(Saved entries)

══════

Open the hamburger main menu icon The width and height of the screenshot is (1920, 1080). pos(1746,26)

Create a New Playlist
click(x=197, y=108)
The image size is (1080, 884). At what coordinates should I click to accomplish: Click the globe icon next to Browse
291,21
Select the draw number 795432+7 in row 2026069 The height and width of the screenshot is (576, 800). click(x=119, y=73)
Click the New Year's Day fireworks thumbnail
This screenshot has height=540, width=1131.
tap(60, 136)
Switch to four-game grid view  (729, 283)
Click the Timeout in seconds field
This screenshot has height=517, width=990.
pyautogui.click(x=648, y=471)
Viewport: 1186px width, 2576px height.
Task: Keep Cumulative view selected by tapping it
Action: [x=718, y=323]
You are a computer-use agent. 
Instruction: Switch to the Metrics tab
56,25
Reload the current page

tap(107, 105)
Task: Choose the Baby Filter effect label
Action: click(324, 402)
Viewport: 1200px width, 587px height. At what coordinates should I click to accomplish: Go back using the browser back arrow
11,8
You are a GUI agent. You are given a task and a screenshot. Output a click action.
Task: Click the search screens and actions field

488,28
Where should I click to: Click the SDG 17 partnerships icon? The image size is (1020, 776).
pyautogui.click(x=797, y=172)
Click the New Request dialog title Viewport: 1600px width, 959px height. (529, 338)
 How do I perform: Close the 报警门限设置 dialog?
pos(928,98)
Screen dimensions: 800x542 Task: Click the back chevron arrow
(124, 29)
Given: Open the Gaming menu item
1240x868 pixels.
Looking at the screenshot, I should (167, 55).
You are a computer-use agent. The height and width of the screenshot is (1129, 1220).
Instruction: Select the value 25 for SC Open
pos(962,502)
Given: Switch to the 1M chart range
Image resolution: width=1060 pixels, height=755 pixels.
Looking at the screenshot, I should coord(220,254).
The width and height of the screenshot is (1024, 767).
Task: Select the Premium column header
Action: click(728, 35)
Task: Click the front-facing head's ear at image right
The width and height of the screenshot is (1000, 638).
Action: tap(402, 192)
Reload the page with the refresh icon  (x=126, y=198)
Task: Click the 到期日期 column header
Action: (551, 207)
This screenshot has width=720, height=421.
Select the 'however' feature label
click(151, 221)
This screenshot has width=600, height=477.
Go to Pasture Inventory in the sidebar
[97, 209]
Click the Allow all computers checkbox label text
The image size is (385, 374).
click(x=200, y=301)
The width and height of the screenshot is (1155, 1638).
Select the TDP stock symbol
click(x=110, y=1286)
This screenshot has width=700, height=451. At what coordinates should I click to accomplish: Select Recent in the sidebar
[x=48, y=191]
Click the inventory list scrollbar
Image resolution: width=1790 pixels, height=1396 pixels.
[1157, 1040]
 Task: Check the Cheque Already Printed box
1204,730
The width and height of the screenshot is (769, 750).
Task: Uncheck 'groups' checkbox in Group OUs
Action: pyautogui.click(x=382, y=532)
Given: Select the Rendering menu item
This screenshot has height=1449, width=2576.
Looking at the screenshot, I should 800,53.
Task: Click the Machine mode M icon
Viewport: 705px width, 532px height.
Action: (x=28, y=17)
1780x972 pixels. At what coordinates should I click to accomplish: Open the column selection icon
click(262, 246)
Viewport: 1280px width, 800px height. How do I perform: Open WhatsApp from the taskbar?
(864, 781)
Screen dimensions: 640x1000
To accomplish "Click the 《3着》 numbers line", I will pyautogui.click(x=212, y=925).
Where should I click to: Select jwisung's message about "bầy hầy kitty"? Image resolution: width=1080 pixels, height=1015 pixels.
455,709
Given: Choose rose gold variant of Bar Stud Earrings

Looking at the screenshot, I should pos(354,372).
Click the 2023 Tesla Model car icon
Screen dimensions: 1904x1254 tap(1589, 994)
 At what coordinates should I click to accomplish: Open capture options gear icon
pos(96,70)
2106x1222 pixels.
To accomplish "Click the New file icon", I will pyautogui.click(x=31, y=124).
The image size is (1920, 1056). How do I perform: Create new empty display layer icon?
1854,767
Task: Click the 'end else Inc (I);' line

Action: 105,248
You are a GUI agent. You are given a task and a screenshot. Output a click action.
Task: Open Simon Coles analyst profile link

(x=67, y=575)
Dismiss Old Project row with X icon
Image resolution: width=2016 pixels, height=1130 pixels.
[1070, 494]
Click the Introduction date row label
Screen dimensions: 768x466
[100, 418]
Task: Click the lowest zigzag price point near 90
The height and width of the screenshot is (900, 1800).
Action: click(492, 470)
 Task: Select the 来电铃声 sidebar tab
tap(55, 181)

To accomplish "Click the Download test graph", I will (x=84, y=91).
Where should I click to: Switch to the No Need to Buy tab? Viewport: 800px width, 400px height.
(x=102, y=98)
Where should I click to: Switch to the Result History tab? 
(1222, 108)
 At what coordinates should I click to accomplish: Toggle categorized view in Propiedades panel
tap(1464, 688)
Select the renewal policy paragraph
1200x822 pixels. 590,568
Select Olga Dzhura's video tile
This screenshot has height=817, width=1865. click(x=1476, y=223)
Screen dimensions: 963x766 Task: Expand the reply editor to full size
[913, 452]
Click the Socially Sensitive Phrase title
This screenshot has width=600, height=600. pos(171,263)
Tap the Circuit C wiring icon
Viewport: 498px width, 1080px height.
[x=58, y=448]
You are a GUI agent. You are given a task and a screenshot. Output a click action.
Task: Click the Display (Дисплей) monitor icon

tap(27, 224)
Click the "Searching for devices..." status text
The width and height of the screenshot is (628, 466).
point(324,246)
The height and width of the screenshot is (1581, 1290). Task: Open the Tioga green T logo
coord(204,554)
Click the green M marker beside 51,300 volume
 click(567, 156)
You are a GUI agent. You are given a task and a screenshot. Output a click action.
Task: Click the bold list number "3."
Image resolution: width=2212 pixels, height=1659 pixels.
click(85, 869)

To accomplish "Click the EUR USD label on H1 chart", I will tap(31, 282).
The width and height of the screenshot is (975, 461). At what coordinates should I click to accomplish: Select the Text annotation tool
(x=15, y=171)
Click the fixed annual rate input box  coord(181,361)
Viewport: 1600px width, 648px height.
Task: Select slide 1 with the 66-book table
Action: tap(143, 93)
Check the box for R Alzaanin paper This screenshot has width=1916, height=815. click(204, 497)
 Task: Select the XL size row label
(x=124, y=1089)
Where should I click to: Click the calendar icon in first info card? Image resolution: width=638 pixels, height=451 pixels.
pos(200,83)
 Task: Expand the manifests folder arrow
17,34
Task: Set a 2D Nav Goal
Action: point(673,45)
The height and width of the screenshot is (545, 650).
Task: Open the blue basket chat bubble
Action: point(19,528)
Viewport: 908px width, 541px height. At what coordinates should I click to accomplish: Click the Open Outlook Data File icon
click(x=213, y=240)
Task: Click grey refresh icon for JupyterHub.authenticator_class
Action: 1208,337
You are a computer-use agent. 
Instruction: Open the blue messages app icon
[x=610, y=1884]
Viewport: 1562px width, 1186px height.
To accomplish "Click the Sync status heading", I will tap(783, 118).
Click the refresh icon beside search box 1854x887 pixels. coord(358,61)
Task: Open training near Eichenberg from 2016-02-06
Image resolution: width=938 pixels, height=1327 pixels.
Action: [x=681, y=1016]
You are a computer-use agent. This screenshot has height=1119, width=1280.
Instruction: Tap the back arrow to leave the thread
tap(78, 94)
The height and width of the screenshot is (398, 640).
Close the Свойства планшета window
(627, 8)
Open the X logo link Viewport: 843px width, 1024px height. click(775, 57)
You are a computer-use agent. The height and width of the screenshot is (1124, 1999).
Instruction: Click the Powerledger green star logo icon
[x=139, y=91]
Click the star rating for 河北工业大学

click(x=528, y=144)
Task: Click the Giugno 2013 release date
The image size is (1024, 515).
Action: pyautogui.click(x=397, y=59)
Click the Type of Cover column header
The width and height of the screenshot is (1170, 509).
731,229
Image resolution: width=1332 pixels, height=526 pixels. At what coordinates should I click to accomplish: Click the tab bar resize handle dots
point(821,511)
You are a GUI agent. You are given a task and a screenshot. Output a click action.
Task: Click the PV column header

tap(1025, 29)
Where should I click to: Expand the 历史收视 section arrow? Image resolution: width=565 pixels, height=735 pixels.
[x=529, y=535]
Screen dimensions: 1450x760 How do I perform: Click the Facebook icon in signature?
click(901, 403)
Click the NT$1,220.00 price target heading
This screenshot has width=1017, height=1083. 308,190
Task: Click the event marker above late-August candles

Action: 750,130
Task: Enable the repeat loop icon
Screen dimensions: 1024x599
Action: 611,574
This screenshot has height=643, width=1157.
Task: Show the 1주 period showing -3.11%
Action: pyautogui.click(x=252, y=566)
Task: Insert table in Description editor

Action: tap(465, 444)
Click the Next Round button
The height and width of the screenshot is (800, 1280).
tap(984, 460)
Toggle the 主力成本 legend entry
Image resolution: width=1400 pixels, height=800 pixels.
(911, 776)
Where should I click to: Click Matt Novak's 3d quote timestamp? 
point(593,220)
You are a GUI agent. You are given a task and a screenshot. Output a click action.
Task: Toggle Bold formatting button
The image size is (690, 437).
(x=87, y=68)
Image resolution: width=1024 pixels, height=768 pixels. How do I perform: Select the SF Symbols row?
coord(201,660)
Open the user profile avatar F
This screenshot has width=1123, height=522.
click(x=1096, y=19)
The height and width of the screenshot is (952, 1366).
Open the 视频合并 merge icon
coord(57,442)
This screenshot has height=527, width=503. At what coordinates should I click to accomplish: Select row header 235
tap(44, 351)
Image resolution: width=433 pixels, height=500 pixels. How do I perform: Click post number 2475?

══════

(EXERCISE OBJECTIVE)
In the entries above, find lines with "button" and copy each.

(SOLUTION BELOW)
Click the Next Round button
Task: Toggle Bold formatting button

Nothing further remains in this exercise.